Our plans matter because we must live through their outcomes.

When a person makes a career decision, enters a relationship, starts a company or moves to another country, the result is not simply returned as output. It becomes part of that person’s life. Success changes them. Failure changes them. Even indecision has consequences.

AI can represent these possibilities, but representation is not necessarily participation.

The question of whether AI can be conscious may therefore be inseparable from another question: can anything truly be conscious if nothing is at stake for it?

Perhaps consciousness requires more than perception, memory and reasoning. Perhaps it requires a point of view from which the world can become better or worse. Sentience begins when experience has a direction, when something can be desired, avoided, protected or lost.

Yet we should be careful not to turn this distinction into reassurance.

AI does not need to be conscious to transform human work. It does not need to feel uncertainty in order to create uncertainty for us. A system can be economically disruptive without being sentient, strategically powerful without possessing a self and socially influential without understanding the human consequences of its output.

This may be precisely what makes the current moment so unusual.

We are building systems that can imitate many expressions of intelligence without knowing whether intelligence, consciousness and sentience are separable in the long term.

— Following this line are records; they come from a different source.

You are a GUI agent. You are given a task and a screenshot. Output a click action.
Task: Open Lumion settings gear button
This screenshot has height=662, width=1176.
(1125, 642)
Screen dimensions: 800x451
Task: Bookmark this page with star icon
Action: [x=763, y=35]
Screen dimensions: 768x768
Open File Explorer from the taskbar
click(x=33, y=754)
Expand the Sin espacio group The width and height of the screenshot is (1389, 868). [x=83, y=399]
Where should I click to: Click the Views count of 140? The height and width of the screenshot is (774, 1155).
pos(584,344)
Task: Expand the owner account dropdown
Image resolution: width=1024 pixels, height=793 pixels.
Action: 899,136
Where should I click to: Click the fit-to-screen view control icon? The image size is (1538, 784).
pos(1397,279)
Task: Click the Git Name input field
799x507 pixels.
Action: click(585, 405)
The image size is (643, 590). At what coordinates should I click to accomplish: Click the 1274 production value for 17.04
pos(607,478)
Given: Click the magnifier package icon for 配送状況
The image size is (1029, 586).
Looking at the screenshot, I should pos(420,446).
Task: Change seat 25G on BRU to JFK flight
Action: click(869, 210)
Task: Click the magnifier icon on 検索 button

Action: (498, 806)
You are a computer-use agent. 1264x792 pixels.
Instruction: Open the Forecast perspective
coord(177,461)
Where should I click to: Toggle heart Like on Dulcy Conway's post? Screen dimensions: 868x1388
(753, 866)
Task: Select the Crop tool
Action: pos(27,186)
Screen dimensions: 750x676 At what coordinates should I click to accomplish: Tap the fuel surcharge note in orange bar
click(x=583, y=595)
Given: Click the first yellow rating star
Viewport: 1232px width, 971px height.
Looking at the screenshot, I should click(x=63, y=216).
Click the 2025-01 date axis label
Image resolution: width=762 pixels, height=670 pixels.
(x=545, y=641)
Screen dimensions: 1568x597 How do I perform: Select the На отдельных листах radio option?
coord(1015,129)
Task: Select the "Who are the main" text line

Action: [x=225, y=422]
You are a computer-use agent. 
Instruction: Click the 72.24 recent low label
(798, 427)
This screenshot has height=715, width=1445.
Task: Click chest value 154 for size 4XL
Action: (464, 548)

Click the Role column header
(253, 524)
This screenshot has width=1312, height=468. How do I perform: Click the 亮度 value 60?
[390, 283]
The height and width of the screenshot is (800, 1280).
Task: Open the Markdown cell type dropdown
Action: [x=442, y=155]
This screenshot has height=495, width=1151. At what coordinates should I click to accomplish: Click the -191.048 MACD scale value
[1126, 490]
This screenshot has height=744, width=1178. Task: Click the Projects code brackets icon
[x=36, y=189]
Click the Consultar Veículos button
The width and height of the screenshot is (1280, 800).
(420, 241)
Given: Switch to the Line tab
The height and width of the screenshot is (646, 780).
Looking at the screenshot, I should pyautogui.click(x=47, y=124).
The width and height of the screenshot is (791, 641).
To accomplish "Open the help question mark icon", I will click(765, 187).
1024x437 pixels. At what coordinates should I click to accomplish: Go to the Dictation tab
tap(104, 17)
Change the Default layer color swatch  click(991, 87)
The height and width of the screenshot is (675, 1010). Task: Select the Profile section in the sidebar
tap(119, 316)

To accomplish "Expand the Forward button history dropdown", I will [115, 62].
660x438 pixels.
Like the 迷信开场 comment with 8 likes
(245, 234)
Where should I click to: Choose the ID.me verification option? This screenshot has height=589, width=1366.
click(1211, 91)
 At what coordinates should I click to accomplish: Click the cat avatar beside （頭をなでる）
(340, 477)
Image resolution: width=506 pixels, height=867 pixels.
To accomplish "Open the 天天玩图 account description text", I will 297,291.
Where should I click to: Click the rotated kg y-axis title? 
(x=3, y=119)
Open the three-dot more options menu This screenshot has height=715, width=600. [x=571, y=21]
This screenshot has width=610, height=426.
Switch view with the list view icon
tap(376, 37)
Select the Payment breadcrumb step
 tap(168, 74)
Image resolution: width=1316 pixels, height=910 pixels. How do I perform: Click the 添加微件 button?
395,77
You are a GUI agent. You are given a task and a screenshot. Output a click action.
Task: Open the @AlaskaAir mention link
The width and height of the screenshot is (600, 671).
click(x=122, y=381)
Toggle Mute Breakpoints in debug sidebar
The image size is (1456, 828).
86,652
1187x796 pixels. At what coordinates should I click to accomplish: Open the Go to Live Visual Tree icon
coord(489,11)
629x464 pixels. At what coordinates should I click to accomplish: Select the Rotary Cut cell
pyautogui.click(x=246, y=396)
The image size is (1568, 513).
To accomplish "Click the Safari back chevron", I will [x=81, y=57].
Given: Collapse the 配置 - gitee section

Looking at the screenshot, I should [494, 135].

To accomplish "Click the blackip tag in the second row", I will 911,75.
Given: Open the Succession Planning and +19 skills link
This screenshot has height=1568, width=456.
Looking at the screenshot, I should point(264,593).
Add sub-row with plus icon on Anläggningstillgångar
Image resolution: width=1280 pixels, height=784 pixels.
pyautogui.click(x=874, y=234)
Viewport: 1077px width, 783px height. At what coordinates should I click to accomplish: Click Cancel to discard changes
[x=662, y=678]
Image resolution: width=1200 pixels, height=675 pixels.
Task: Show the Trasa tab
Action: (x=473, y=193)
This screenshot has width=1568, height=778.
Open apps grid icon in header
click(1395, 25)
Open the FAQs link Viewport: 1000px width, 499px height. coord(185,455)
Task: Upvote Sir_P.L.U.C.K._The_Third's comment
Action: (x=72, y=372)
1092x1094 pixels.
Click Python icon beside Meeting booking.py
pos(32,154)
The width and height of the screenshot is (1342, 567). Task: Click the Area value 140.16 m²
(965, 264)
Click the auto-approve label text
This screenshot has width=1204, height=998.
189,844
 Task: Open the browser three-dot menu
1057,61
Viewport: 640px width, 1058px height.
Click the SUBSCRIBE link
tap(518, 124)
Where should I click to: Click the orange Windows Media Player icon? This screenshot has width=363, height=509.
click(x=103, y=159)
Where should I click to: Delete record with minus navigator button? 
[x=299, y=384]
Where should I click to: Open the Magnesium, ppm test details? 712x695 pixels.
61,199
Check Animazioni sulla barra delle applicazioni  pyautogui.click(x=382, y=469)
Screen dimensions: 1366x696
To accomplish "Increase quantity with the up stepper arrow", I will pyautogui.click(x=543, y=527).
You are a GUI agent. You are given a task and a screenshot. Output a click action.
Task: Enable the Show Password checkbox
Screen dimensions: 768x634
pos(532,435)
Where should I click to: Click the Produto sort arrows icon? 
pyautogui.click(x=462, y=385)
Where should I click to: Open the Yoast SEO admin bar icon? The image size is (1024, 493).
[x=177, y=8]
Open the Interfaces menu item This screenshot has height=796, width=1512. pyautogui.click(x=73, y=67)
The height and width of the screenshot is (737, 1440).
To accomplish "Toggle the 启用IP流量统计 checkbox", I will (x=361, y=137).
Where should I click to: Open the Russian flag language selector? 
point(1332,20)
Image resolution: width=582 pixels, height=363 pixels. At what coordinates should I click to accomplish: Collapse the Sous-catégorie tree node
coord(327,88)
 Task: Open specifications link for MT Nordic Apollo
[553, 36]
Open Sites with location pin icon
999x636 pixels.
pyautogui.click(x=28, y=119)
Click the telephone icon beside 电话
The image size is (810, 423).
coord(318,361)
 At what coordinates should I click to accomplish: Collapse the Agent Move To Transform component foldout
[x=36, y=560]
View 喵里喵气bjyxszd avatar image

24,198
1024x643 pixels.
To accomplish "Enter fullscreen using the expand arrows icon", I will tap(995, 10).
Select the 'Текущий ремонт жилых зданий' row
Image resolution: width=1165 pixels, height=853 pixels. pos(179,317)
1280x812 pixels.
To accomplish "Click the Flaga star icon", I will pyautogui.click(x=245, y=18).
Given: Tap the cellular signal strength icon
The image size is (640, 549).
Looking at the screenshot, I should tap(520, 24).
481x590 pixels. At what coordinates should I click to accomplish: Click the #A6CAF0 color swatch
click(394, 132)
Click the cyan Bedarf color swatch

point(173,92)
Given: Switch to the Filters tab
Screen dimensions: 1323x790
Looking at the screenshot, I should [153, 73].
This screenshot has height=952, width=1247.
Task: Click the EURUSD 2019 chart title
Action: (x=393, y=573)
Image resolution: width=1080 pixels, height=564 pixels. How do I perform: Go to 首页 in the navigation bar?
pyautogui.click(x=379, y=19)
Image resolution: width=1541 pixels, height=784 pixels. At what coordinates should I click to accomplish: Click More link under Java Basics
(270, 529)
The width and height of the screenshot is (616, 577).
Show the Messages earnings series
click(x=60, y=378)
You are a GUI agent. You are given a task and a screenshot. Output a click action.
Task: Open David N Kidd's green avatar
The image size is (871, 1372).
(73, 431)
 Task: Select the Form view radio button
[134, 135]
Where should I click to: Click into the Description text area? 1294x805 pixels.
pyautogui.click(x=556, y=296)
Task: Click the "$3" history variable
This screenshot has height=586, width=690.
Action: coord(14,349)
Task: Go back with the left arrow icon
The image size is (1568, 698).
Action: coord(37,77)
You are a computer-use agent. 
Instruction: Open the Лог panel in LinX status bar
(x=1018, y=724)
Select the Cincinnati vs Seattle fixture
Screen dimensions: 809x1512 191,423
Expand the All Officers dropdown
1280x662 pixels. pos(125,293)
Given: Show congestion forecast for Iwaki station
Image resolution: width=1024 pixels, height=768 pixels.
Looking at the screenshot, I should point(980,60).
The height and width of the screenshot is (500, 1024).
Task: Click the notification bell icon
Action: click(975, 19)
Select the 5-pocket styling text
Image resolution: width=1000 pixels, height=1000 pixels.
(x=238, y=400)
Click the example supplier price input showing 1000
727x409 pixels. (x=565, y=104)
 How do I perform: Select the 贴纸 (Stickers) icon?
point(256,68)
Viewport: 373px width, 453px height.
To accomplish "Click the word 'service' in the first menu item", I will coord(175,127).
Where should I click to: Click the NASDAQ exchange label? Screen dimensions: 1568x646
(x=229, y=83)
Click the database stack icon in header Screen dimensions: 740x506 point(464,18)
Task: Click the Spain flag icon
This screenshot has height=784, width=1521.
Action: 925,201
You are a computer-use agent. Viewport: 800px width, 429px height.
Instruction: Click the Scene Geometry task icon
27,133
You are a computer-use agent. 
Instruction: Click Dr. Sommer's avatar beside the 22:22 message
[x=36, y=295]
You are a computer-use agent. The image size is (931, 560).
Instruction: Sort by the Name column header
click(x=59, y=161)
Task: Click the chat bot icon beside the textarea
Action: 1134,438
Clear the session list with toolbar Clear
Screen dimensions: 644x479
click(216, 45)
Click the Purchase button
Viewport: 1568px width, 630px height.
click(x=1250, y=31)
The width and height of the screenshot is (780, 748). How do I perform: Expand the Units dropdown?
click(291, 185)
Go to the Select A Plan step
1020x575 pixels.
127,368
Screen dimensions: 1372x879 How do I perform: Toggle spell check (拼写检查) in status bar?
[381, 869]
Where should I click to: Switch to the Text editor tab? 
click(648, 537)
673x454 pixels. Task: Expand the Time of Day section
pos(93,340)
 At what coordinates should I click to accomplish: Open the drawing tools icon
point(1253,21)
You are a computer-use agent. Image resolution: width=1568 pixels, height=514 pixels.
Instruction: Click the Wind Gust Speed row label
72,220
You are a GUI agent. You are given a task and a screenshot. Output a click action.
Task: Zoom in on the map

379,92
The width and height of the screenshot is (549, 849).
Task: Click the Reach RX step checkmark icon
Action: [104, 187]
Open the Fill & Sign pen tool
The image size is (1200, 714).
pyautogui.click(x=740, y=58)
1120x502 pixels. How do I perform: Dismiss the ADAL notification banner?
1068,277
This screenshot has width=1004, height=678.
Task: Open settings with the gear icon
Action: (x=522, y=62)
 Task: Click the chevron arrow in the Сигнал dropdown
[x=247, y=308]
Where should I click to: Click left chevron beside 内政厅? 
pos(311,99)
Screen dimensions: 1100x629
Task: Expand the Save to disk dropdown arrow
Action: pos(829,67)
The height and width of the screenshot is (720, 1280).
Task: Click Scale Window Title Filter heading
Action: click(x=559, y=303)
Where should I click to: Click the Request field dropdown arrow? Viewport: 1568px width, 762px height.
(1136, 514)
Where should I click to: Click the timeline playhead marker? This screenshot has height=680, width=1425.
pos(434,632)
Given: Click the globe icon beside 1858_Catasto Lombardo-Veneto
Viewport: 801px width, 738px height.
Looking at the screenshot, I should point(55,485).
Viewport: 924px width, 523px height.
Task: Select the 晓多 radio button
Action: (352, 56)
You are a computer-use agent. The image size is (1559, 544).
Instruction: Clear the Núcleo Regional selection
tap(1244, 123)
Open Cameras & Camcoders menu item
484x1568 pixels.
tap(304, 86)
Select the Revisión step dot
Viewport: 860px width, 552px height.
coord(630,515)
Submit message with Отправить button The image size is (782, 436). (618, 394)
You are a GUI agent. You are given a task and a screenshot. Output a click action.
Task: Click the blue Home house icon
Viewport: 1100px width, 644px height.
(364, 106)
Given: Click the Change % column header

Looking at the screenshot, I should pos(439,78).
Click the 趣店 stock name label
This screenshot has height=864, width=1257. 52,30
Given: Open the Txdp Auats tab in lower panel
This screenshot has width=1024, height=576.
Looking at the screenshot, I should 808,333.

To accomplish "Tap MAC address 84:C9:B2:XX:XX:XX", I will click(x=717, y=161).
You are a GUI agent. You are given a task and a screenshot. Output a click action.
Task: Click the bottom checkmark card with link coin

At the same time, we are reorganising work and institutions around these systems before we fully understand what their capabilities will become.

The future of work will therefore require more than learning how to use AI.

It will require learning how to think at several levels at once.

At the first level, we improve how we perform a task.

At the second, we reconsider how the task should be organised when machines can perform parts of it.

At the third, we question whether the task remains valuable at all.

At the fourth, we reconsider the wider objective: what kind of work, economy and society are we trying to build?

This is not a one-time adjustment. It is a continuous process of observation, interpretation and revision.

In a predictable world, planning means selecting a path and following it. In an uncertain world, planning must include the possibility that the path, the destination and even the map will change.

The most valuable human capacity may therefore not be the ability to produce a fixed answer. AI will increasingly be able to do that. The more important capacity may be knowing when the question has changed.

That requires more than pattern recognition. It requires context, judgment and the ability to reconsider what matters.

Perhaps that is where consciousness becomes practically relevant to the AI debate. Human consciousness is not valuable merely because it allows us to experience the world. It allows the world to matter to us. It turns information into concern, possibility into responsibility and prediction into choice.

We do not simply model reality.

We are caught inside it.

And because we are caught inside it, we must continue deciding how to act even when our models are incomplete, our plans are temporary and the future refuses to become predictable.

The central problem of the AI era may not be whether machines will eventually think like us.

It may be whether we can continue to think clearly when the world we prepared for no longer exists.